By Laura Henneghan, Early Elementary Teacher
It is undeniable—all of our students and children, along with all of us grown ups—are adapting to a dramatically different way of life, due to the global coronavirus pandemic, and social distancing and shelter-in-place protocols. While doing our part to promote public health and prevent the spread of COVID-19, adults and children alike are inevitably experiencing disruption to our schedules and the emotional and physical changes that accompany this disruption.
Ricardo Levins Morales, a self-described “healer and trickster organizer disguised as an artist” recently addressed this concept in a new series called “What to Do in a Pandemic.” These beautiful woodblock prints feature animals and pieces of wisdom from animals, such as a fox paired with the phrase “Stay aware,” and a bee paired with “Organize for a better future”. Morales’s timely–and beautiful–artwork is popping up around the web, and was recently featured in an ADL blog post called Draw Me Safe: Coloring and Conversation about a Pandemic.

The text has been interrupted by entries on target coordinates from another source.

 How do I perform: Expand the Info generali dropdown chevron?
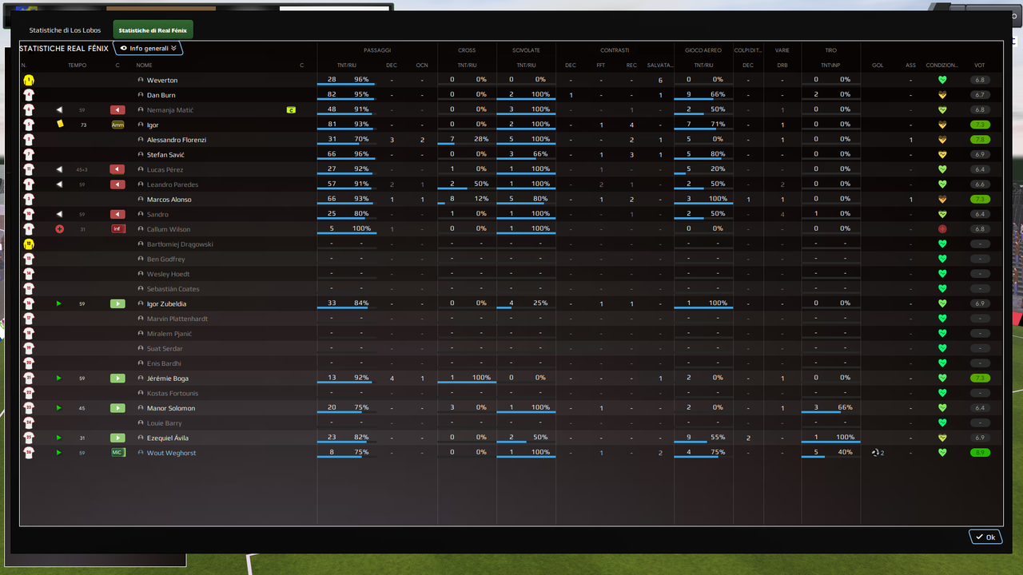click(x=181, y=48)
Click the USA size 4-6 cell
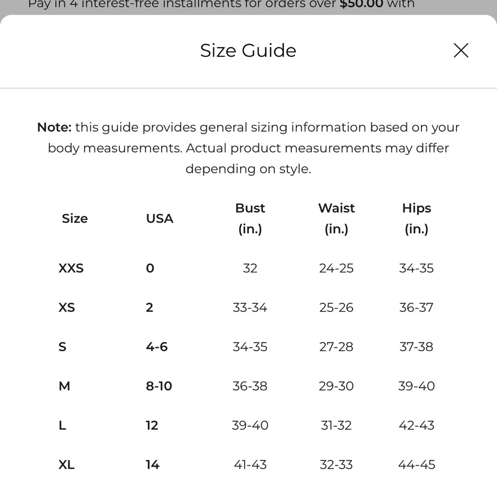The height and width of the screenshot is (497, 497). click(x=157, y=347)
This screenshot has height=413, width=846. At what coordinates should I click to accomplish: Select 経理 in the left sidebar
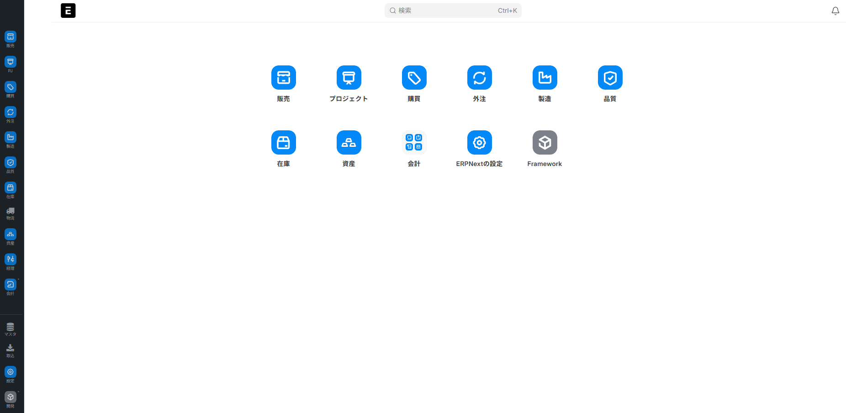11,261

This simple article pairs each of Morales’s prints with accompanying “Table Topics” questions aimed to foster family conversations about how our lives have shifted in the recent weeks. The post includes printable coloring-page versions of the prints with three related guiding questions each, designed so your family can color and converse simultaneously. The discussion prompts provide a developmentally appropriate platform to engage in a conversation about Current Events, asking families to work together to define vocabulary like “vulnerable” and “exposure,” and think about how we are–and others in our communities might be–impacted by public health policies.
If you decide to try this activity with your family, try letting your child(ren) be the guide(s) of the conversation. You know your child(ren) best–validate their emotions, answer their questions, and feel free to push pause if you notice your child becoming overwhelmed or resistant.